Adie stood up and spun around. A small robin with a crooked and damaged wing lay in her small palms. The girl’s smile was gone as she examined the little bird carefully.
“I hope you all find what you need,” Adie said to the Walkers. “But I need to get home and care for this poor little fella.”
The Walkers nodded and thanked Adie for the food one last time as she gently put the injured bird in the front pocket of her dress. She grabbed her picnic basket and hurried off toward the other end of town.
The Walkers trudged toward the train station, holding their overly stuffed stomachs.
“Exactly how do you think we’re going to pay for train tickets?” Brendan asked.
“These are frontier times,” Cordelia said. “Maybe the conductor’s willing to take something as a trade. Like some of the books from Denver’s library maybe?”
“Only if he wants to put himself to sleep,” Brendan said, noticing the townsfolk stepping outside into the morning sun to stare at the newcomers with open mouths. The sight of three strange kids in odd clothes walking into town was apparently pretty out of the ordinary in Van Hook.
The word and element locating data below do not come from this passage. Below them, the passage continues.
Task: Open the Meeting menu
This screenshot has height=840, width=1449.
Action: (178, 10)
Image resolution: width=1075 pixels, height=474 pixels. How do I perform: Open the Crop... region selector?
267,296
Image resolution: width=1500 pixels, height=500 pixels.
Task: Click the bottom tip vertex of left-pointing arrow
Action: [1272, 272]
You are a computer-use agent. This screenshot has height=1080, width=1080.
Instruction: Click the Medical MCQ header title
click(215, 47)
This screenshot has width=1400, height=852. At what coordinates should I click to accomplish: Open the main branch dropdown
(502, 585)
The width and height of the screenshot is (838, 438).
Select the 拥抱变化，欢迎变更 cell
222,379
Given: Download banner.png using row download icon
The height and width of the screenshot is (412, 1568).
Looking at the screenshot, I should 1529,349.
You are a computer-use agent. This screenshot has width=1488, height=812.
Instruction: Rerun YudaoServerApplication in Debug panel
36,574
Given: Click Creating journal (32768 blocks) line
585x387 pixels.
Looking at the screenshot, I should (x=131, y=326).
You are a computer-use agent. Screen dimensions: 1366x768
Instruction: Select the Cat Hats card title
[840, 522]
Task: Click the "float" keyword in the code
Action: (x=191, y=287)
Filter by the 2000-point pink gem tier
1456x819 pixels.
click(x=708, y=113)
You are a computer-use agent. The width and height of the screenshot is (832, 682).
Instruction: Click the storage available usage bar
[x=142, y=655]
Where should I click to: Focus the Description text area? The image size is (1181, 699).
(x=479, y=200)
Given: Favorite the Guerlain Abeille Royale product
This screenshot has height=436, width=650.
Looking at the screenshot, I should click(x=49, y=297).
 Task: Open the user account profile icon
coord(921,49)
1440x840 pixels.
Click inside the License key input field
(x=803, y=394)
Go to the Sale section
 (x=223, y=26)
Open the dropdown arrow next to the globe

At the far end of the dirt road on the edge of town, they ascended a few steps leading to the train platform. They stepped up to the ticket window. The train station itself was the size of a large shed. A young man, maybe eighteen or nineteen years old, stood inside the small hole cut into the side of the building that served as the ticket booth. He had red hair, a lot of freckles, and sweat was dripping in streams down his face, despite the mild morning temperature.
“May I help you?” he asked. His voice cracked uneasily.
“Yes, sir,” Cordelia said politely. “When does the next train depart and how much for three fares?”
“Um, well . . . ,” the kid said nervously. He looked at something behind him and then fidgeted with a pen on his side of the counter. “Stay right here. I got to check on something. I’ll be right back. Okay?”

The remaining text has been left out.